• Text block
____________
Disaster Recovery as a Service (DRaaS)

Disaster Recovery as a Service is a cloud-based solution that provides businesses with the ability to recover their systems and data in the event of a disaster. DRaaS allows organisations to replicate and store critical data and applications in the cloud, ensuring business continuity and minimising downtime.

Domain Name System (DNS)

The domain name system is a decentralised naming system used to translate domain names (e.g., example.com) into corresponding IP addresses (e.g., DNS enables users to access websites and services using human-readable domain names, rather than remembering complex IP addresses.

Elastic Compute Cloud (EC2)

Elastic Compute Cloud is a virtual server infrastructure provided by Amazon Web Services (AWS). EC2 allows users to rent virtual machine instances in the cloud, providing flexible compute capacity. Users can launch, manage, and scale virtual servers to run applications and services as per their requirements.

Elastic Block Store (EBS)

Elastic Block Store is a persistent block-level storage volume provided by Amazon Web Services (AWS). EBS volumes are used to store data for EC2 instances and offer features such as durability, high availability, and the ability to scale storage capacity independently from compute resources.


Elasticity refers to the ability of a system or application to dynamically scale resources, such as computing power, storage, or network bandwidth, up or down based on demand. Elasticity enables organisations to optimise resource utilisation and cost while maintaining performance and availability.

Elastic Load Balancer (ELB)

Elastic load balancer (ELB) is a service that automatically distributes incoming network traffic across multiple resources, such as EC2 instances or containers, to improve availability and scalability of applications. ELB ensures that traffic is evenly distributed, while enhancing fault tolerance and providing high-performance load balancing capabilities.


Encryption is the process of converting plain text or data into an unreadable format using an algorithm or a key, making it impossible for unauthorised parties to access or read the information. Encryption is commonly used to secure sensitive data during transmission and storage.

Enterprise Resource Planning (ERP)

Enterprise resource planning (ERP) is a software suite that integrates and manages core business processes such as finance, human resources, manufacturing, supply chain, and customer relationship management. ERP provides a unified view of the organisation's operations, enabling efficient decision-making and process optimisation.
____________
Data entries
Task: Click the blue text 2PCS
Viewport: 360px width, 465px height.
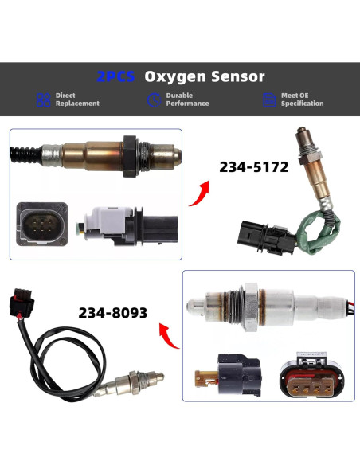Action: click(x=115, y=77)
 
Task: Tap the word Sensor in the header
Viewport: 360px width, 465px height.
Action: click(x=236, y=77)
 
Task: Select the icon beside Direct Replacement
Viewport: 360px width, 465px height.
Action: click(x=43, y=100)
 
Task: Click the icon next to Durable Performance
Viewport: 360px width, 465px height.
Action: click(x=155, y=100)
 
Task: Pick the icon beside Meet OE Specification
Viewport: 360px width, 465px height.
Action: click(x=268, y=100)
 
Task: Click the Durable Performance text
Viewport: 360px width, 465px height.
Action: click(x=187, y=100)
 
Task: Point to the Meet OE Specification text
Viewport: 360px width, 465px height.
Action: click(x=302, y=100)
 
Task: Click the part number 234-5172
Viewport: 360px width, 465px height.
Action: click(x=253, y=168)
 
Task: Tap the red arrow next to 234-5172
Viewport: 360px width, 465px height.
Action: click(x=202, y=193)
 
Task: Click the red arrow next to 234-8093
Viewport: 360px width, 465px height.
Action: click(x=168, y=335)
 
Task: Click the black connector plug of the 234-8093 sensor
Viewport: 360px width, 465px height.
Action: click(x=20, y=303)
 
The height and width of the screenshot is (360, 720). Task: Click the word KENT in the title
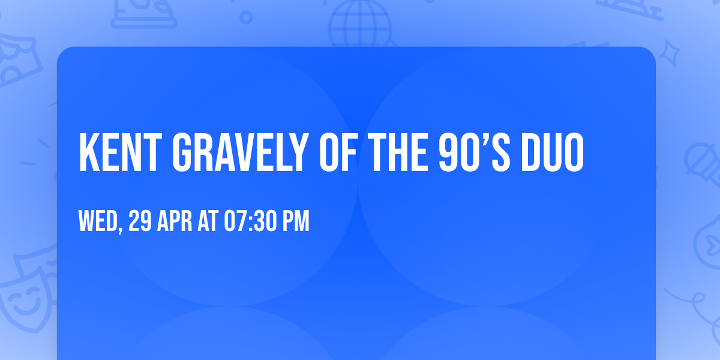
____________
• Stated problem 1
Which company provides Elastic Block Store, according to the cloud computing glossary?
• Stated problem 2
Extend the cloud computing glossary past its final entry.
The records are material separate from the cloud computing glossary.

• Result 1
Amazon Web Services (AWS).

• Result 2
Extensibility in computing refers to the ability of a system or application to be easily modified or extended with additional functionality without requiring major changes to the core code. Extensibility enables developers to customise and adapt software to meet specific needs or integrate with other systems.

Federated Database

A federated database is a distributed database system that aggregates data from multiple sources and presents it as a single logical database to users. Federated databases enable organisations to share data and resources across different systems and locations, improving scalability and data accessibility.


Frontend refers to the part of a software application or website that the user interacts with directly, often through a graphical user interface (GUI). This includes components such as buttons, menus, forms, and other visual elements that are designed to be user-friendly and intuitive.

Google Cloud Platform (GCP)

Google Cloud Platform is a suite of cloud computing services provided by Google. GCP offers a wide range of infrastructure and platform facilities, including compute resources, storage, machine learning, data analytics, and more. GCP enables users to build, deploy, and scale applications and services on Google's infrastructure, leveraging the same technology that powers Google's renowned products like Google Search and YouTube.

Graphical User Interface (GUI)

A graphical user interface (GUI) is a type of user interface that allows users to interact with electronic devices or software through graphical elements such as icons, buttons, and menus. It is designed to be user-friendly and intuitive, providing an easy way to navigate and perform tasks.

Graphics Processing Unit (GPU)

A Graphics Processing Unit is a specialised electronic circuit designed to handle complex graphical and computational tasks. In cloud environments, GPUs are used for parallel processing and accelerated computing, enabling faster and more efficient execution of tasks like graphics rendering, machine learning, and scientific simulations.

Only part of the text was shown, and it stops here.